Acuité has downgraded its long term rating to ACUITE BB (read as ACUITE double B) from ACUITE BB+ (read as ACUITE double B plus) on the Rs.35.00 Cr bank facilities of Sri Amman Textiles (SAT) and assigned its long term rating of ACUITE BB (read as ACUITE double B) to the additional Rs.7.00Cr bank facilities of SAT (part of Sri Amman Group). The outlook is 'Stable'.
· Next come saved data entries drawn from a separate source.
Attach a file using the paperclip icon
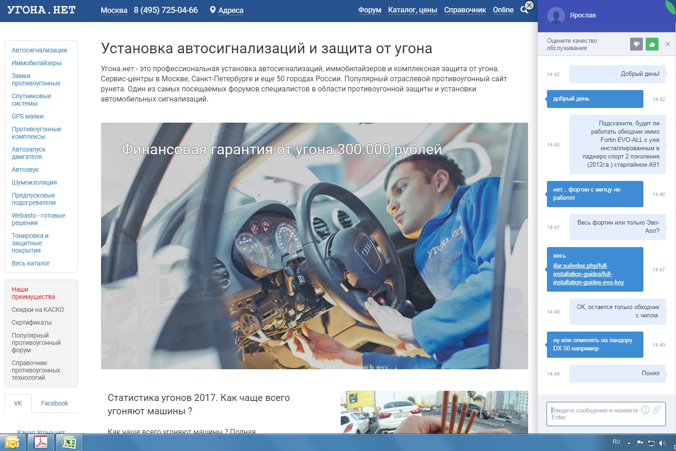The width and height of the screenshot is (676, 451). pyautogui.click(x=657, y=410)
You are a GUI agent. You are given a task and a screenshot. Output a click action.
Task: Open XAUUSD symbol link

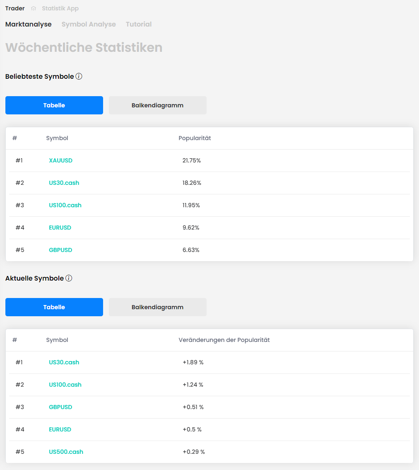click(x=60, y=160)
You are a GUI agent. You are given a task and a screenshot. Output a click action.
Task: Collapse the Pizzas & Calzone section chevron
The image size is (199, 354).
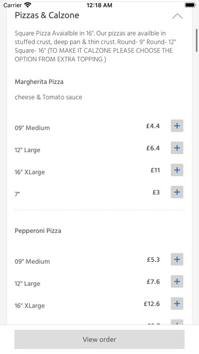click(177, 16)
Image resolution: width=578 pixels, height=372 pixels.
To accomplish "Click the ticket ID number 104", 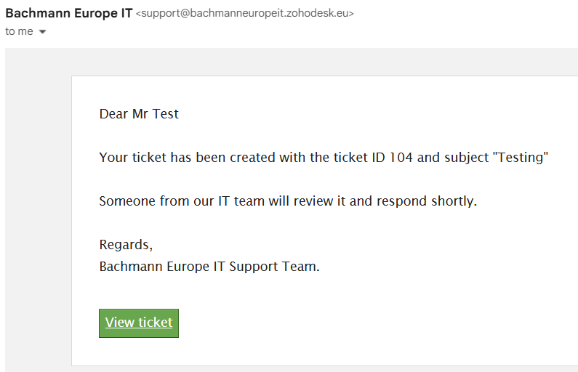I will pyautogui.click(x=401, y=158).
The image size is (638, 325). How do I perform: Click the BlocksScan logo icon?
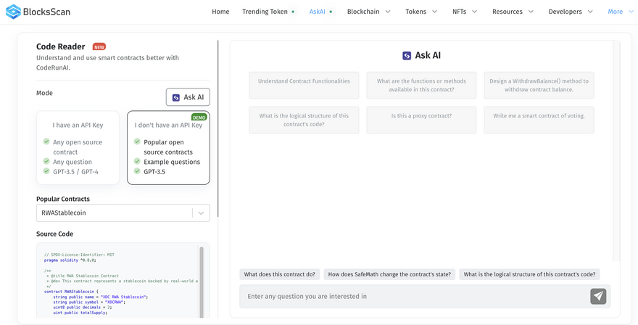tap(12, 12)
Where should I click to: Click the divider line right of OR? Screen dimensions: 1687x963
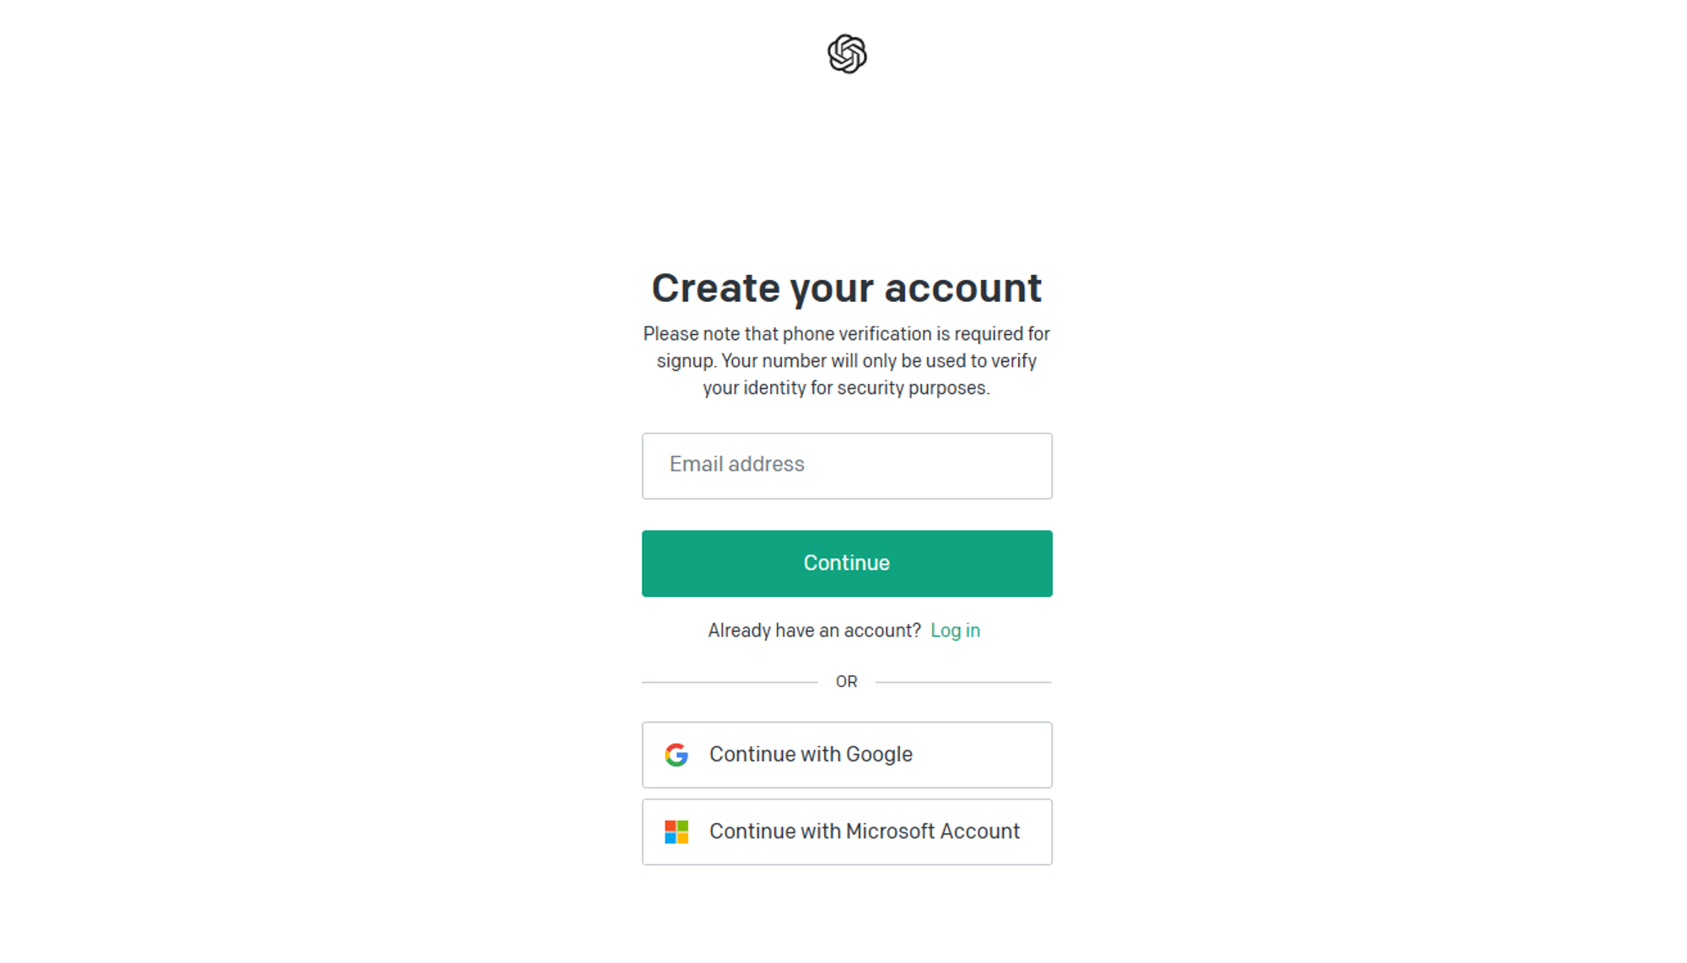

Rationale for the downgrade
The rating downgrade is owning to the change in the analytical approach from standalone to consolidation. The rating action takes into account the partners extensive industry experience, significant improvement in revenue for FY22 and efficient working capital management. However, rating is constrained by moderate financial risk profile and its suseptibility to fluctuations in raw material prices.


About Company

Established in 2016, Sri Amman Sizing and Weaving Mills (SASWM) is a partnership firm based out of Coimbatore (Tamil Nadu). The firm is promoted by Mr. A. Kalisamy, Mr. P. Gokul, Mrs. M Suchitra, Mr. S.N Nithyanandhan, Mr. S.N. Swaminathan and Mr. K. Manojkumar. SASWM is engaged in sizing and manufacturing of grey cloth (cotton fabric and rayon fabric) and started its operations in April 2017. The firm currently has 104 airjet looms and 1 sizing machine

 
About the Group

Sri Amman Group has 4 partnership firms and one company namely – Sri Amman textiles, Sri Amman Sizing and Weaving Mills, Sri Madura Textiles, Sri Murugan Textiles and Sri Amman Sizing and weaving mills Private Limited. The group is currently managed by 6 partners named Nityanandan, Swaminandan, kaliswami, manoj Kumar, Gokul, Suchitra. All the partners are family members. The group is into production of grey fabrics. The process involves purchase of yarn (Viscous yarn and cotton Yarn) and improving the strength of these yarns by sizing and finally production of grey fabrics by weaving of these yarns in Air jet looms. The group has established Sri Amman Sizing and Weaving Mills Private Limited in FY20. The company was established as an SPV for the solar project as the group is currently undergoing solar capex of 12MW worth Rs.64.25Cr (Rs. 45Cr of bank loans and Rs.19.25Cr promoter’s contribution). The capex is expected to be operational from December 2022. SASWMPL will supply necessary power to its group firms. The capex will be captively consumed. Currently, the power consumption of the group is 10MW sourced from Electricity board (EB) and other third party sources.

 

Analytical Approach

Extent of Consolidation
•Full Consolidation
Rationale for Consolidation or Parent / Group / Govt. Support

For arriving at this rating, Acuité has consolidated the business and financial risk profiles of al the firm in the Amman Group (Sri Amman textiles, sri Amman Sizing and weavig ils, Sri Murugan Textiles, Sri Madura Textiles, Sri Amman Sizing and weaving mils Private Limited) . The consolidation is in the view of similar line of business, common management, strong operational and financial linkages between the firms

Key Rating Drivers

Strengths

Experience of partners and established t rack record of operations
All the partners of the group have presence in the textile industry for nearly two decades. This has helped in building healthy relationships with its suppliers and customers to ensure a steady raw material supply and repeat business. Sri Amman textiles and Amman Sizing and weaving mills has well established brand name in Korea and made exports worth Rs 88.17Cr in FY22. Sri Madura textiles mainly do exports for Bangladesh region. Acuité believes that partners established presence in the textile industry will support the group’s business profile over the medium term.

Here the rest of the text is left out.